Representative Katie Porter asked DeJoy if he knew the price of a first-class stamp. Dejoy confidently answered 55 cents.

Rep. Porter followed up by asking DeJoy if he knew the price to send a postcard. DeJoy paused, stumped by the question. “I don’t,” he responded. It’s 35 cents.

She then asked how much it cost to send “one of those square cards.”

“I’ll submit that I know very little about a postage stamp,” DeJoy said.

The Congresswoman then asked about how many people voted by mail in the 2016 election. DeJoy said he did not know, and did not want to guess.

Rep. Porter told DeJoy she was “concerned about your understanding of this agency,” because “you started taking very decisive action when you became postmaster general.”

DeJoy has been the postmaster general for about 70 days.

Rep. Porter’s quiz came toward the end of a multiple-hour House hearing in which DeJoy answered questions about his qualifications to be postmaster general, the removal of blue mail boxes, a policy about truck schedules, and observations about slow mail delivery this summer.

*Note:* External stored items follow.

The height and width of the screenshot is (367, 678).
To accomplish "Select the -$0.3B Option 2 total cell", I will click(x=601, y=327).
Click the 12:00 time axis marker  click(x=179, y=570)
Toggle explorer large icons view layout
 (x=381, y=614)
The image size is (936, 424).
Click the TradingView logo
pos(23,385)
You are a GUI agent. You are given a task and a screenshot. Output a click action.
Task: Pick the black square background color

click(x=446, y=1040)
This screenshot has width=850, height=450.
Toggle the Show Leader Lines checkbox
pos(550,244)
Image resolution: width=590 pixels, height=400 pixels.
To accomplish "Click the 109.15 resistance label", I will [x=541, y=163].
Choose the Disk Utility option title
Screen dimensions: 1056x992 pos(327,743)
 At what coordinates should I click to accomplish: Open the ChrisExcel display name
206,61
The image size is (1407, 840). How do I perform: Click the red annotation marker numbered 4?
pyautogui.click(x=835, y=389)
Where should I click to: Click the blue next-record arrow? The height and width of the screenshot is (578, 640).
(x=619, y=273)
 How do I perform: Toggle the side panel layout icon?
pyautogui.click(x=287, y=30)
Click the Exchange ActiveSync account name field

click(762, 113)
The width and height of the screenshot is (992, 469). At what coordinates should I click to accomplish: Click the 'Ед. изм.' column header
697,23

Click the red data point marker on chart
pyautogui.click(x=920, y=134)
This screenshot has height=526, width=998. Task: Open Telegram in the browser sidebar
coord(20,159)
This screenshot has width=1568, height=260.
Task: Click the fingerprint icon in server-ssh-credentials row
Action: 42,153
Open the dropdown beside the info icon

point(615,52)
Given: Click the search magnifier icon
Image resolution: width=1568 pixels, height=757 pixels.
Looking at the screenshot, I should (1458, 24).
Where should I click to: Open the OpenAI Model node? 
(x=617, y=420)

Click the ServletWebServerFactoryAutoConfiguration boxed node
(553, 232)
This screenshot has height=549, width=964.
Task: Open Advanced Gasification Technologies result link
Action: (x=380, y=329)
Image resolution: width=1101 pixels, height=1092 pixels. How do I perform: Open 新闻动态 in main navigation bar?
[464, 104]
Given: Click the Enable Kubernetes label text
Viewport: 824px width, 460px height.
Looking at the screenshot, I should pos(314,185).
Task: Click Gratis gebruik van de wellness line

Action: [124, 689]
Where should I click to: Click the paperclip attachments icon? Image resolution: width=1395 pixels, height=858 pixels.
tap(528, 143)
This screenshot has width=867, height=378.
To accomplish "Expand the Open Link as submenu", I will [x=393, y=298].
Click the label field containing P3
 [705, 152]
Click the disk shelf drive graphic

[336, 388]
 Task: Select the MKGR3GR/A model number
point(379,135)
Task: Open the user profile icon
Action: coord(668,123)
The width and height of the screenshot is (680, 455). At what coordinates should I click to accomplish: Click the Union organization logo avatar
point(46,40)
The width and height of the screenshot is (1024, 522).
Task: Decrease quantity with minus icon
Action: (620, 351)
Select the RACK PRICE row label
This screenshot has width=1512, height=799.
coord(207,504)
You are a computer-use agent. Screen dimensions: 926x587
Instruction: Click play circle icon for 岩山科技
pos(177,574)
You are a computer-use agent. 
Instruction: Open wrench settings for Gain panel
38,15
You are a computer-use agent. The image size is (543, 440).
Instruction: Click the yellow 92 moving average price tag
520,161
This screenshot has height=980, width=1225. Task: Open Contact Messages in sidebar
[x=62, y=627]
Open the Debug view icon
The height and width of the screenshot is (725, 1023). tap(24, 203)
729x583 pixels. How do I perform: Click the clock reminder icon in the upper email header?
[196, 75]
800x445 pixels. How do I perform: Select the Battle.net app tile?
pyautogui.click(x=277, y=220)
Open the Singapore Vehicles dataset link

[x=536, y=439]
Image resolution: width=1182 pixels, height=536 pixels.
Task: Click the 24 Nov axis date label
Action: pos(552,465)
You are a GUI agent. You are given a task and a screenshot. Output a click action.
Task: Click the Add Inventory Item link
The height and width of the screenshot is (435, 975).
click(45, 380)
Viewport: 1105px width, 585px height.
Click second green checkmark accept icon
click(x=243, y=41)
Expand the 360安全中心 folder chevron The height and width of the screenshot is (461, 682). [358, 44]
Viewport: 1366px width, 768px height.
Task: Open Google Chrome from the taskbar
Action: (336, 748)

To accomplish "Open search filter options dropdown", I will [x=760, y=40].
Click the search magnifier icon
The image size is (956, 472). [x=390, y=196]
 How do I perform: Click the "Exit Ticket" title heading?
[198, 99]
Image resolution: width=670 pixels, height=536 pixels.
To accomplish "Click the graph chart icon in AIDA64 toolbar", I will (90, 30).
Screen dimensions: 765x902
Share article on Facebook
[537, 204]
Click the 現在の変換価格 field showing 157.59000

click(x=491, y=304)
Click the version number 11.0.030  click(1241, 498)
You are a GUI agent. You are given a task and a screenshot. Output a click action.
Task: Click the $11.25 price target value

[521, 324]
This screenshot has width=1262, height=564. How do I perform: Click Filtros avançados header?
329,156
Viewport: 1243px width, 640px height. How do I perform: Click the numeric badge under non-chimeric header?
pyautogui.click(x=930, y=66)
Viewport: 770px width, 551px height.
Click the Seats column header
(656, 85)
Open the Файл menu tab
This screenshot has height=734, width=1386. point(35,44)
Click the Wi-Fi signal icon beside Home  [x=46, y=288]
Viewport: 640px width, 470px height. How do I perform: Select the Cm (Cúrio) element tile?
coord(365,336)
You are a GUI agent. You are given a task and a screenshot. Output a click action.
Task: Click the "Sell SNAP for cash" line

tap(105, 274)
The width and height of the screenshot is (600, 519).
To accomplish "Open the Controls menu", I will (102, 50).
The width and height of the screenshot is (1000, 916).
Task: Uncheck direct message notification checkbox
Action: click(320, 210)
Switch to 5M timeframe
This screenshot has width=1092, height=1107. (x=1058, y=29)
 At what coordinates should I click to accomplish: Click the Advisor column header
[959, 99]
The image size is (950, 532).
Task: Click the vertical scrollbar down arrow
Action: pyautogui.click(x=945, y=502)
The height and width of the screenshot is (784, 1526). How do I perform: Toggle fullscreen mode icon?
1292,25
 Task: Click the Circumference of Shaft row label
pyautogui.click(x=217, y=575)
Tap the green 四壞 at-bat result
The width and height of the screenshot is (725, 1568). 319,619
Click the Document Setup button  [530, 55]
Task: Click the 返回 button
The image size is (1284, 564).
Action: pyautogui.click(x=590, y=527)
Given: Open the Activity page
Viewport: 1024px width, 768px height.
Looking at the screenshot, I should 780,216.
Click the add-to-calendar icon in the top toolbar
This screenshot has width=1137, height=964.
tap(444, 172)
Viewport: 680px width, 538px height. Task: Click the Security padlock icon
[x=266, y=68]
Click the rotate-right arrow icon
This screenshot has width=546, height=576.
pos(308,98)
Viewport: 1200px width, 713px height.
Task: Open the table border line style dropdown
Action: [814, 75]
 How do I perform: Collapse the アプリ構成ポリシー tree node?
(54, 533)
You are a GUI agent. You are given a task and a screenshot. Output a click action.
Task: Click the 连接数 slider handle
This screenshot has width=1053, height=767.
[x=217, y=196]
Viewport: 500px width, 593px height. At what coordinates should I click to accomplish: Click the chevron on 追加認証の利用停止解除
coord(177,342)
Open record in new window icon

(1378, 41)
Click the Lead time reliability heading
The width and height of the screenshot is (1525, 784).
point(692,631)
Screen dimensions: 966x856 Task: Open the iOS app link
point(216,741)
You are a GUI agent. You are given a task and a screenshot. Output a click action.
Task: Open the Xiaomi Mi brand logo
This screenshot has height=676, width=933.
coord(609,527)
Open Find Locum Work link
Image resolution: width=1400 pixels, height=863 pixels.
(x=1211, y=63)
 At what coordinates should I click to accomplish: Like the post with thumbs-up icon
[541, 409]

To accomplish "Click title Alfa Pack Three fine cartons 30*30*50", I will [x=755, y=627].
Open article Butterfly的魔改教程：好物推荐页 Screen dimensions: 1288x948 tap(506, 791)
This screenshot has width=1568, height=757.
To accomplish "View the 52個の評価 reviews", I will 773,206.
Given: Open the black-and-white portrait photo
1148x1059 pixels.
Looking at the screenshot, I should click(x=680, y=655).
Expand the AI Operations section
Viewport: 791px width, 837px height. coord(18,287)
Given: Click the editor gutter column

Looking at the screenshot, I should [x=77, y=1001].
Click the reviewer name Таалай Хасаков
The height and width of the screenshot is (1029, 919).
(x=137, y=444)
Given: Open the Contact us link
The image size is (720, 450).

This is not the first time Rep. Porter has stumped a witness during a hearing with a math problem. She got a lot of attention earlier this year when she asked representatives of the coronavirus task force the price of a full battery of coronavirus testing. She then got out a white board and wrote out the costs.

After doing so, Dr. Robert Redfield, the director of the CDC, agreed to cover the costof testing.